▶ **Data extracts**:
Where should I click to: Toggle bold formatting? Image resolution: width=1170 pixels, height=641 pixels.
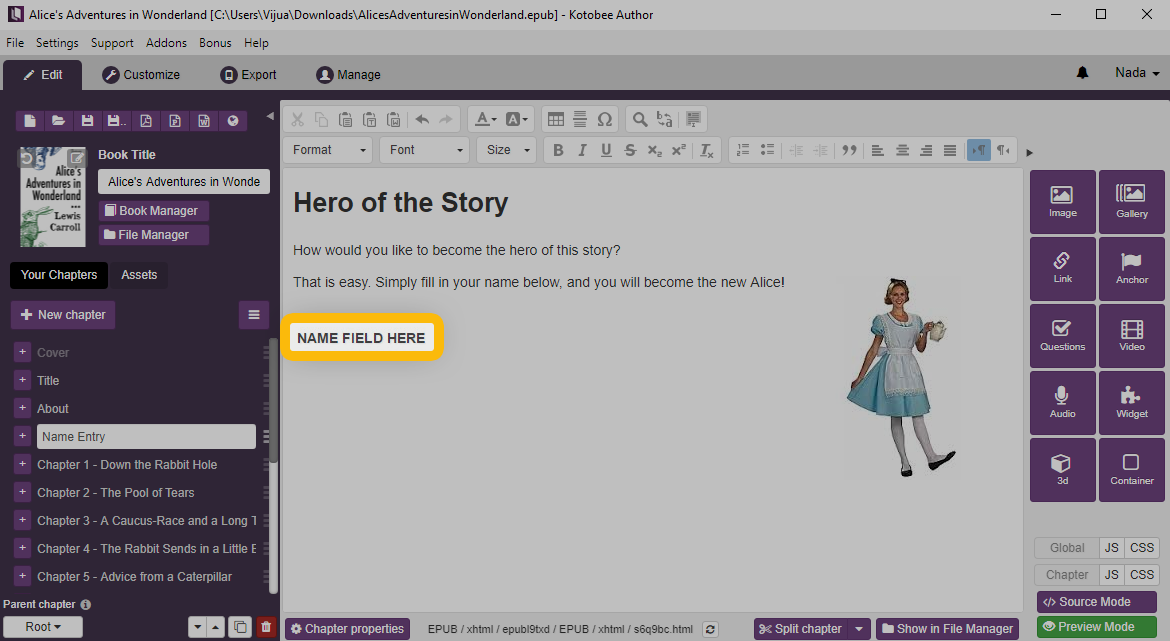[558, 150]
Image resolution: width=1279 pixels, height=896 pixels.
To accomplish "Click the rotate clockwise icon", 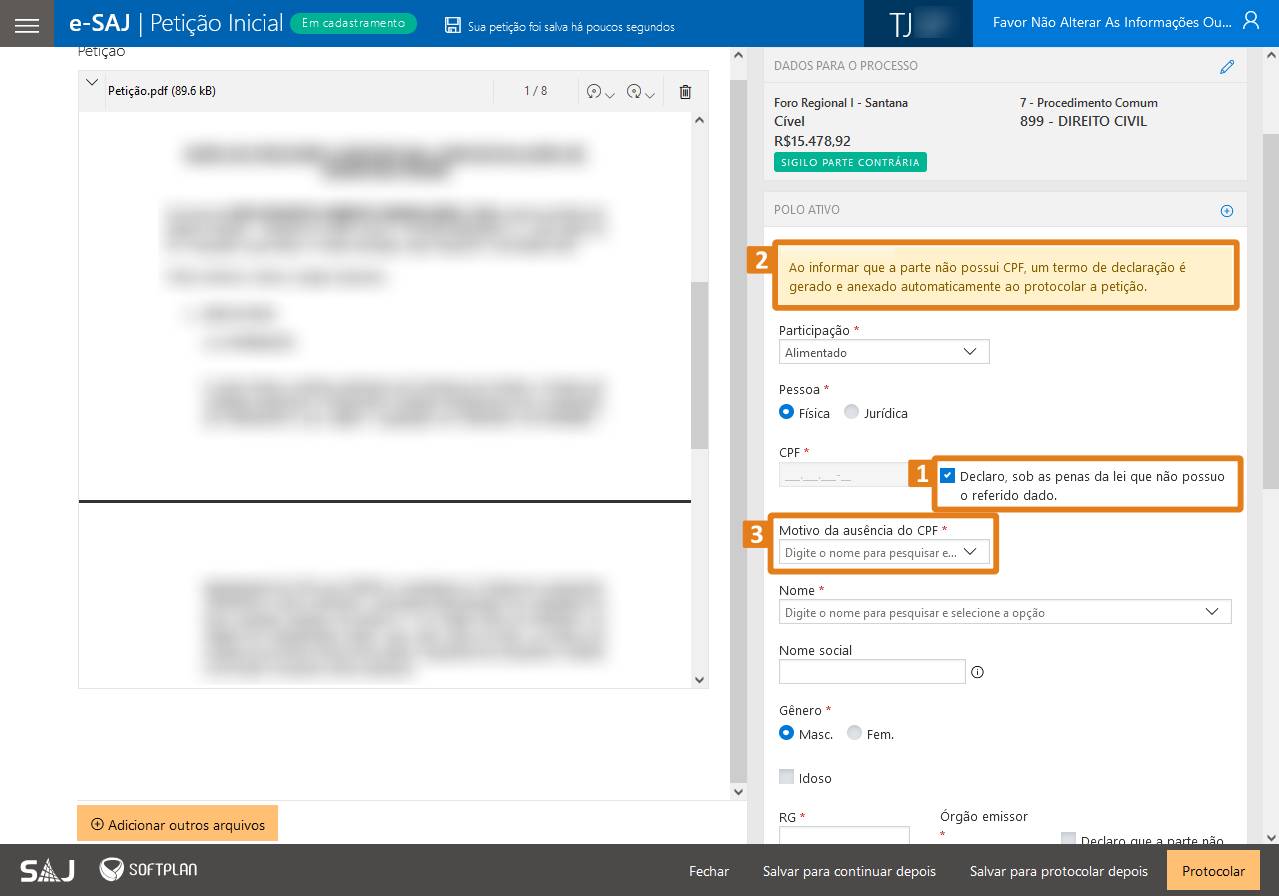I will (634, 92).
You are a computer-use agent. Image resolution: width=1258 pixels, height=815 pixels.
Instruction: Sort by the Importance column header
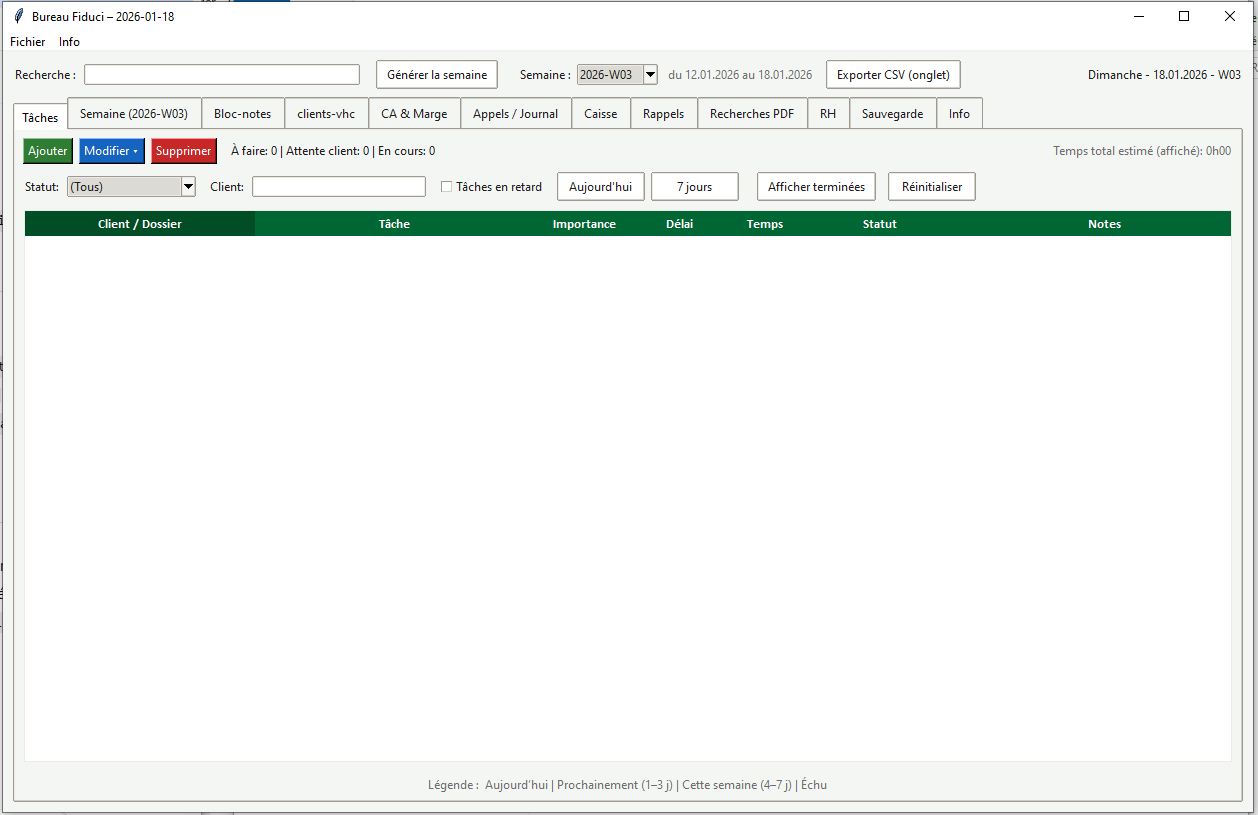pos(584,224)
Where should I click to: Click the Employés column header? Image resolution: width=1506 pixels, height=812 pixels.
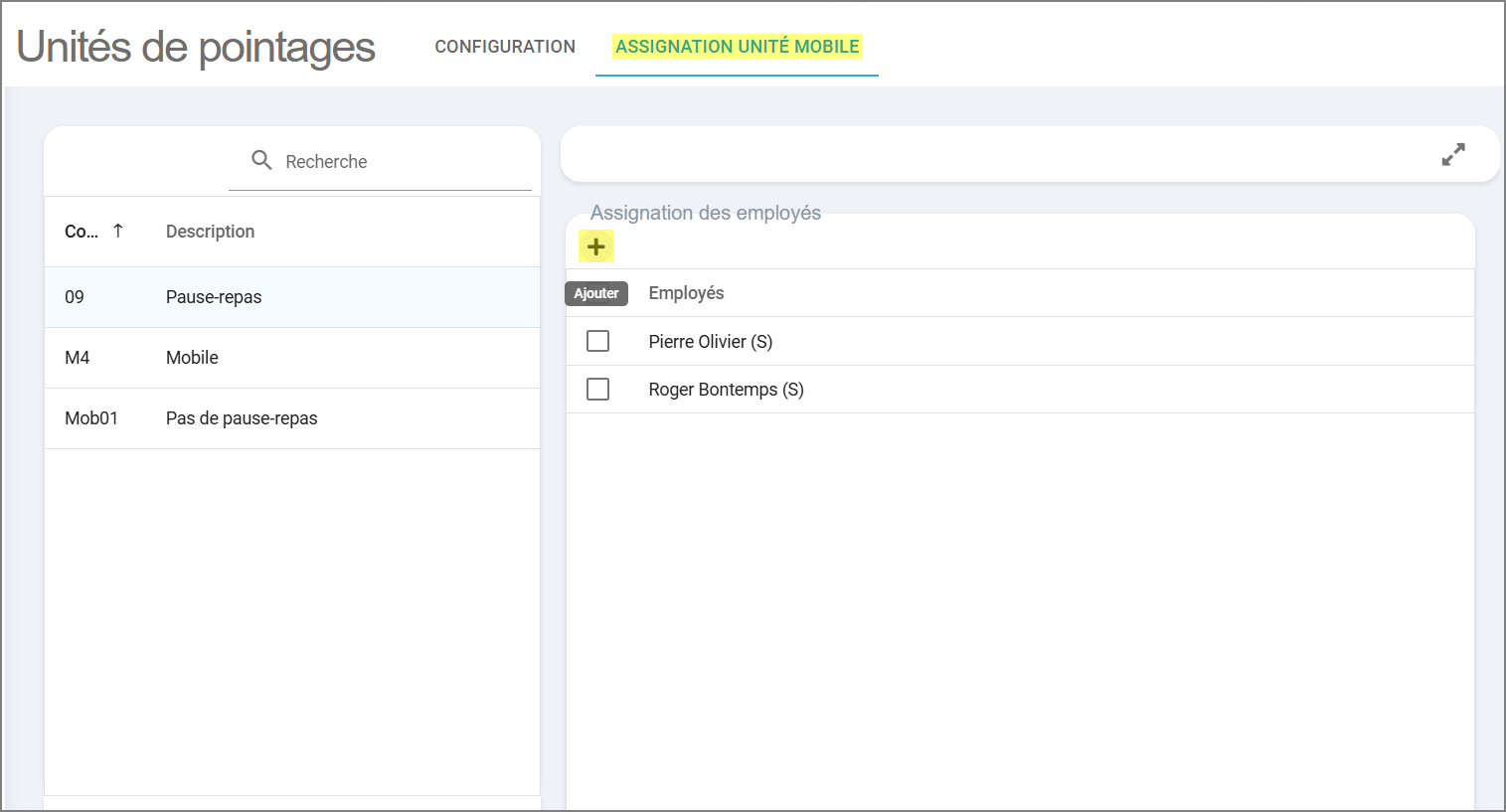point(686,293)
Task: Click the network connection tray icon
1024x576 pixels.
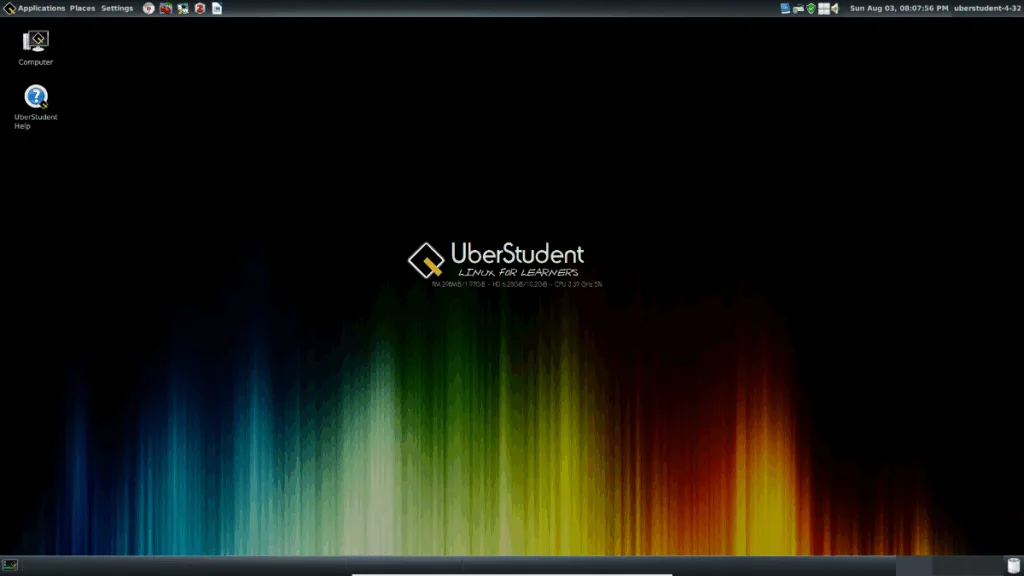Action: [x=798, y=8]
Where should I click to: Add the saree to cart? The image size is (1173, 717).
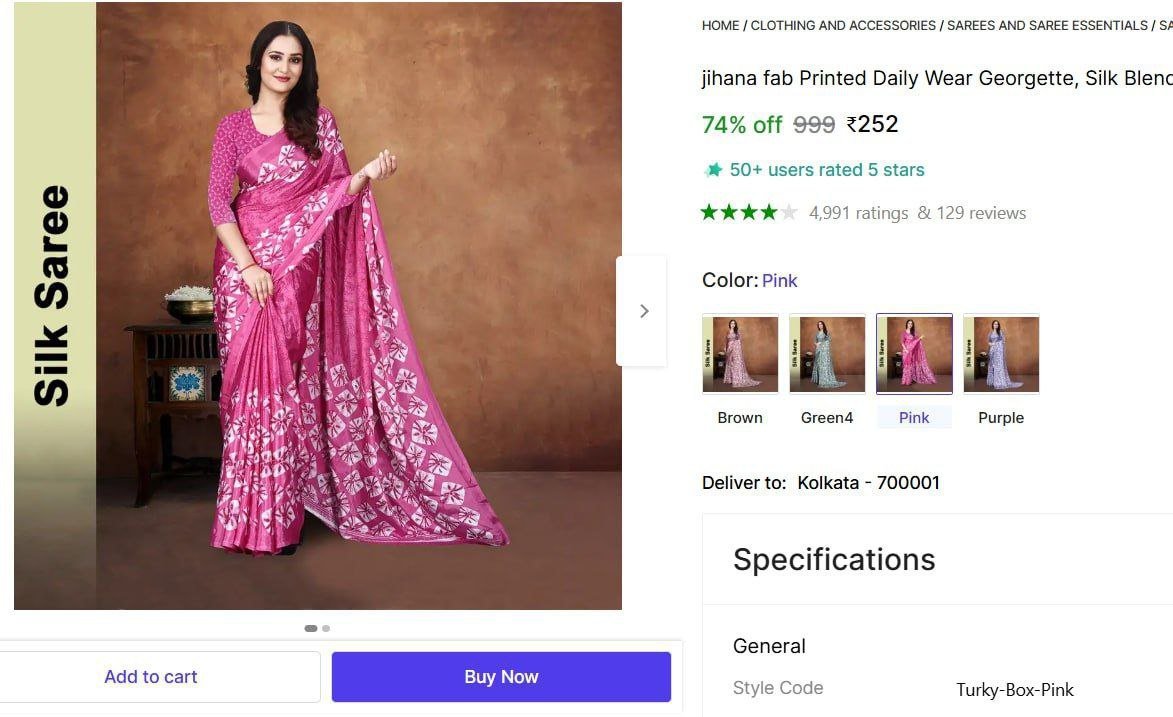click(151, 677)
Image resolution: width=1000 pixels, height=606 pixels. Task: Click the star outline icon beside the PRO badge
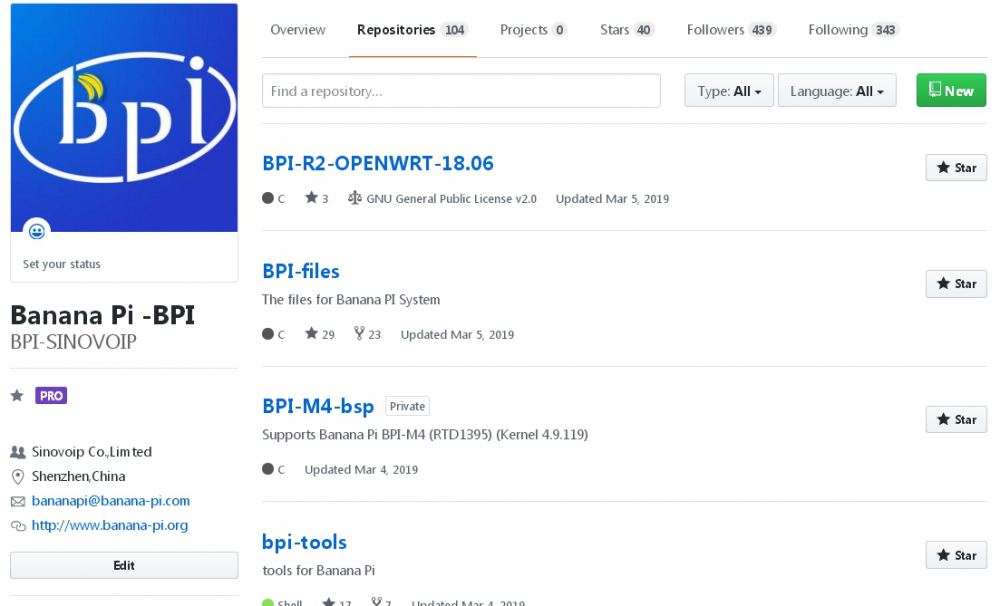point(16,395)
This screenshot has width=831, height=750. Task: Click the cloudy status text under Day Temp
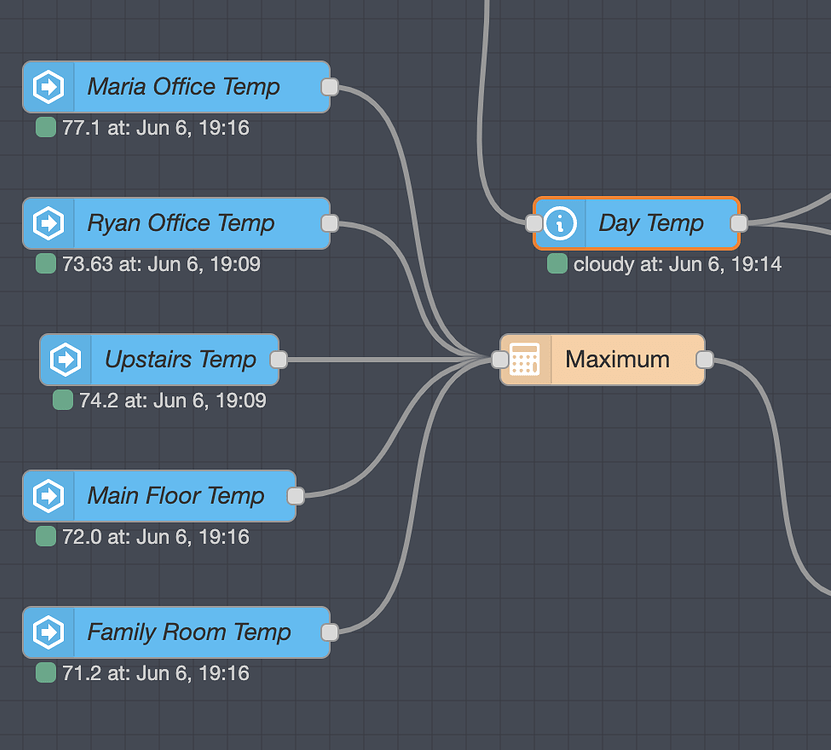(x=601, y=264)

▶ **The task**: Exact copies of the lines from the one containing "You are a computer-use" through the end of the records above are required, with no pictures among them.

▶ **Task result**:
You are a computer-use agent. Image resolution: width=1258 pixels, height=815 pixels.
Instruction: Sort by the Importance column header
pos(584,224)
Where should I click to: Click the Employés column header? Image resolution: width=1506 pixels, height=812 pixels.
point(686,293)
Task: Click the network connection tray icon
1024x576 pixels.
Action: [x=798, y=8]
Where should I click to: Add the saree to cart? The image size is (1173, 717).
click(151, 677)
Image resolution: width=1000 pixels, height=606 pixels. Task: Click the star outline icon beside the PRO badge
point(16,395)
This screenshot has width=831, height=750. Task: Click the cloudy status text under Day Temp
(x=601, y=264)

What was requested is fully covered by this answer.